Stored data entries:
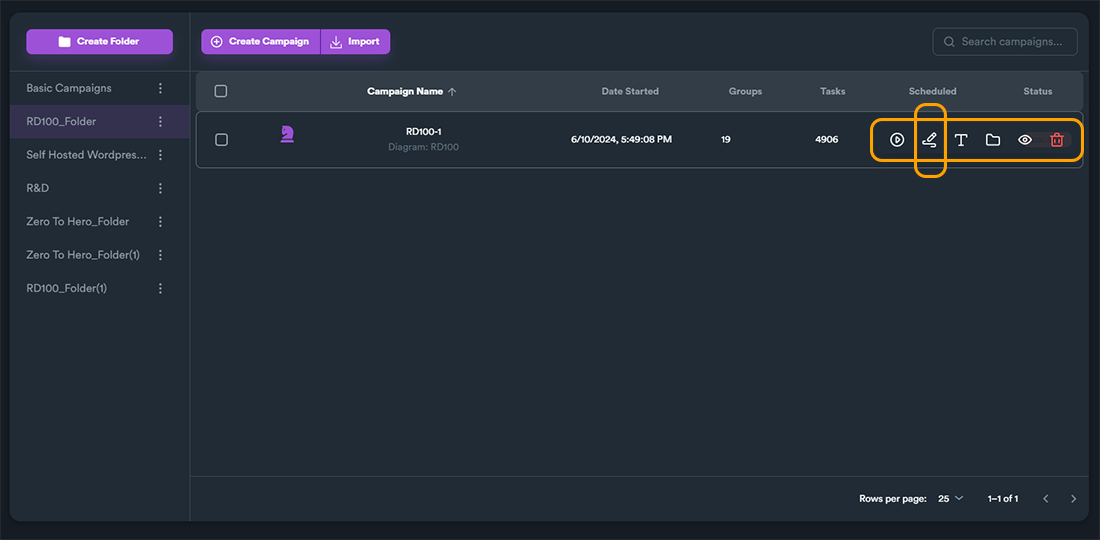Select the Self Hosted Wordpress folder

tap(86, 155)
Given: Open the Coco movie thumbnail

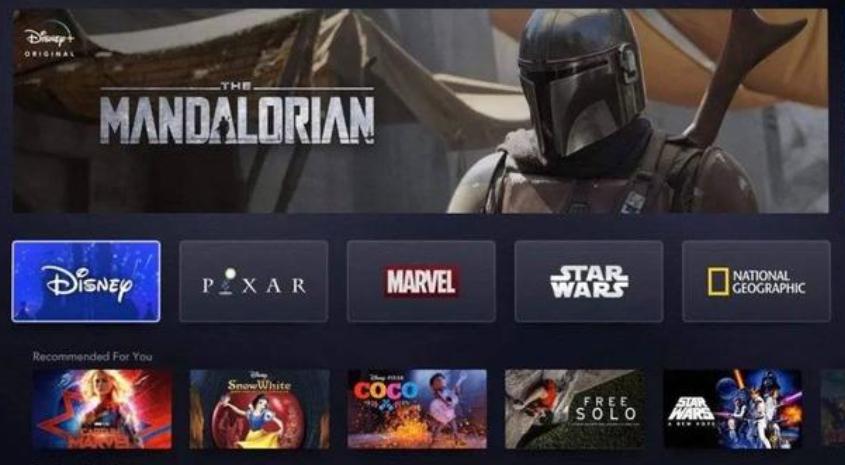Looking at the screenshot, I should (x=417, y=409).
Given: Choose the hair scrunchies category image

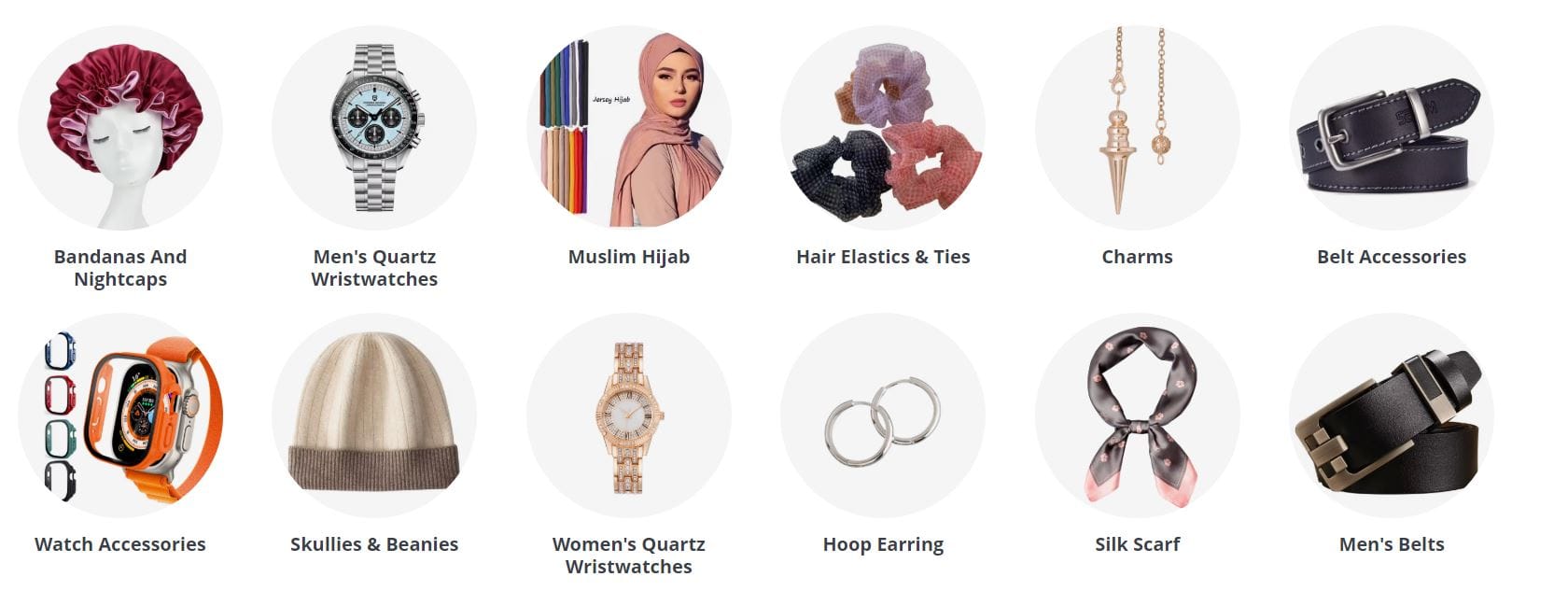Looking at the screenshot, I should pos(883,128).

▸ Activity
From the line with "Given: Open the Coco movie thumbnail" down to the last line of the records above, restate each line verbatim, passing over any picture.

▸ Answer area
Given: Open the Coco movie thumbnail

Looking at the screenshot, I should (x=417, y=409).
Given: Choose the hair scrunchies category image

Looking at the screenshot, I should pos(883,128).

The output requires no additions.